По мнению Бибьяно, который поддерживал с ним довольно оживленную переписку, Сото не обуржуазился – он просто всегда был таким. «Общение с книгами, – говорил Бибьяно, – предполагает известную оседлость, некий необходимый уровень буржуазности. Ну, посмотри хоть на меня, – продолжал Бибьяно, – пусть на другом уровне, но я делаю то же самое, что и Сото: работаю в обувном магазине, уж и не знаю, то ли с каждым днем все более отвратительном, то ли все более родном, живу все в том же пансионе…»

Одним словом, Сото был счастлив. Он верил, что избежал проклятия (или в это верили мы: сам Сото никогда не верил в рок и дурной глаз).

Как раз в это время его пригласили поучаствовать в семинаре по испано-американской литературе и критике, проходившем в Аликанте.

Была зима. Сото ненавидел летать на самолете, он летал лишь один раз в жизни: в конце 1973 года, эмигрируя из Сантьяго в Берлин. Он поехал поездом и за одну ночь добрался до Аликанте. Семинар продолжался два дня, субботу и воскресенье, но Сото, вместо того чтобы в воскресенье вечером вернуться в Париж, остался в Аликанте еще на ночь. Неизвестно, что заставило его задержаться. В понедельник утром он купил билет на поезд до Перпиньяна. Путешествие прошло благополучно. Он прибыл на вокзал в Перпиньян, справился о ночных поездах до Парижа и купил билет на час ночи. Остаток времени он бродил по городу, заходил в бары, заглянул в букинистический магазин и купил книгу Геро де Карреры, каталоно-французского поэта-авангардиста, погибшего во время Второй мировой войны. Но большую часть времени он убил, читая криминальный роман в мягкой обложке, купленный тем утром в Аликанте (Васкес Монтальбан?

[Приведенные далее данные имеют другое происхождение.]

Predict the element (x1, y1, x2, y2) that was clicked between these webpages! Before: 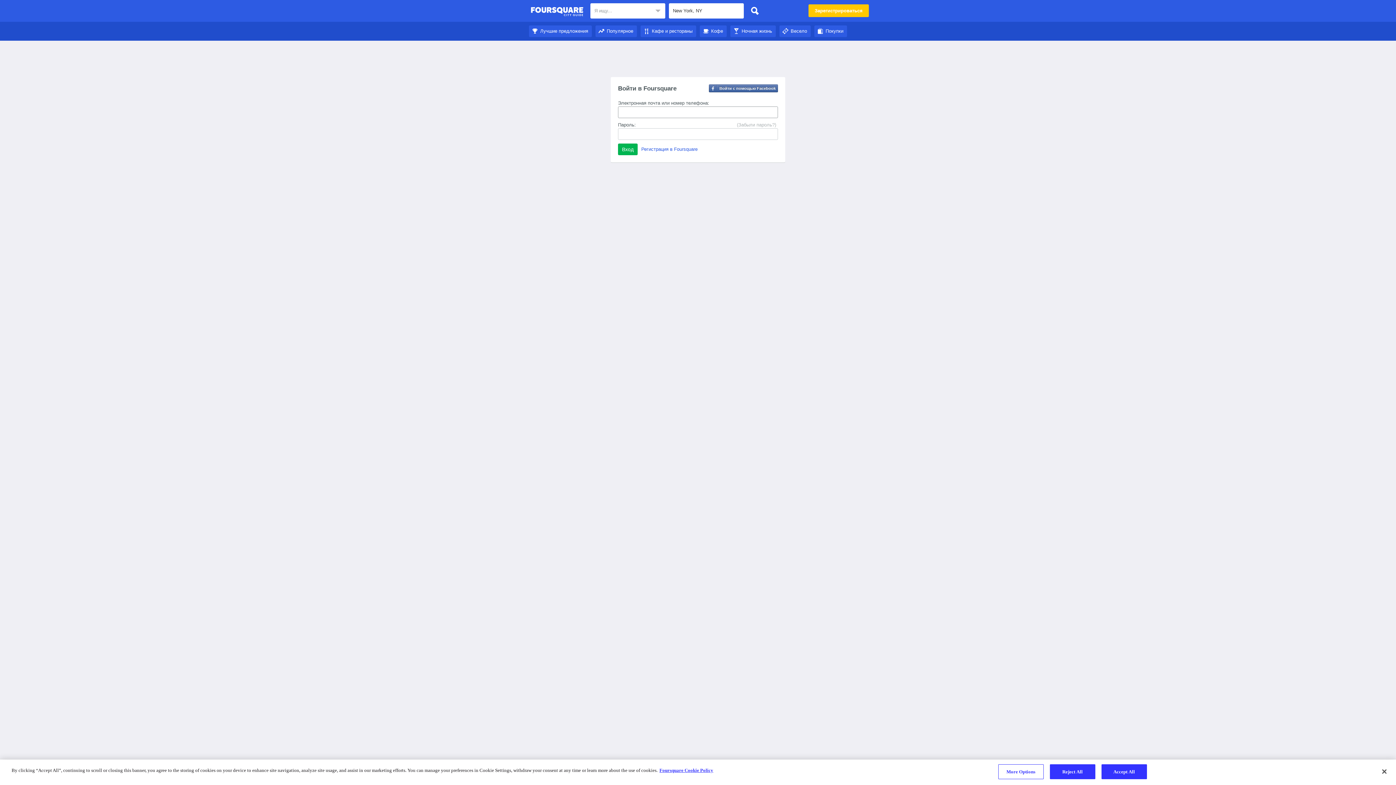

Хуан Мадрид?), который он так и не дочитал до конца, о чем свидетельствовал загнутый уголок 155-й страницы, хотя на перегоне Аликанте – Перпиньян он пожирал книгу с жадностью подростка.

В Перпиньяне он поужинал в пиццерии. Странно, что он не пошел в хороший ресторан отведать знаменитой россельонской кухни, но он действительно предпочел пиццерию. Отчет судебно-медицинского эксперта составлен подробно и добросовестно и не оставляет места сомнениям. Сото съел на ужин зеленый салат, большое блюдо спагетти, огромную (действительно огромную) порцию шоколадного, ванильного, клубничного и бананового мороженого и завершил трапезу двумя чашками черного кофе. Кроме того, он выпил бутылку итальянского красного вина (возможно, не слишком хорошо сочетающегося со спагетти, но я ничего не понимаю в винах). За ужином он продолжал свое криминальное чтиво, на сей раз просматривая полицейскую хронику в «Le Monde». Около десяти вечера он вышел из пиццерии.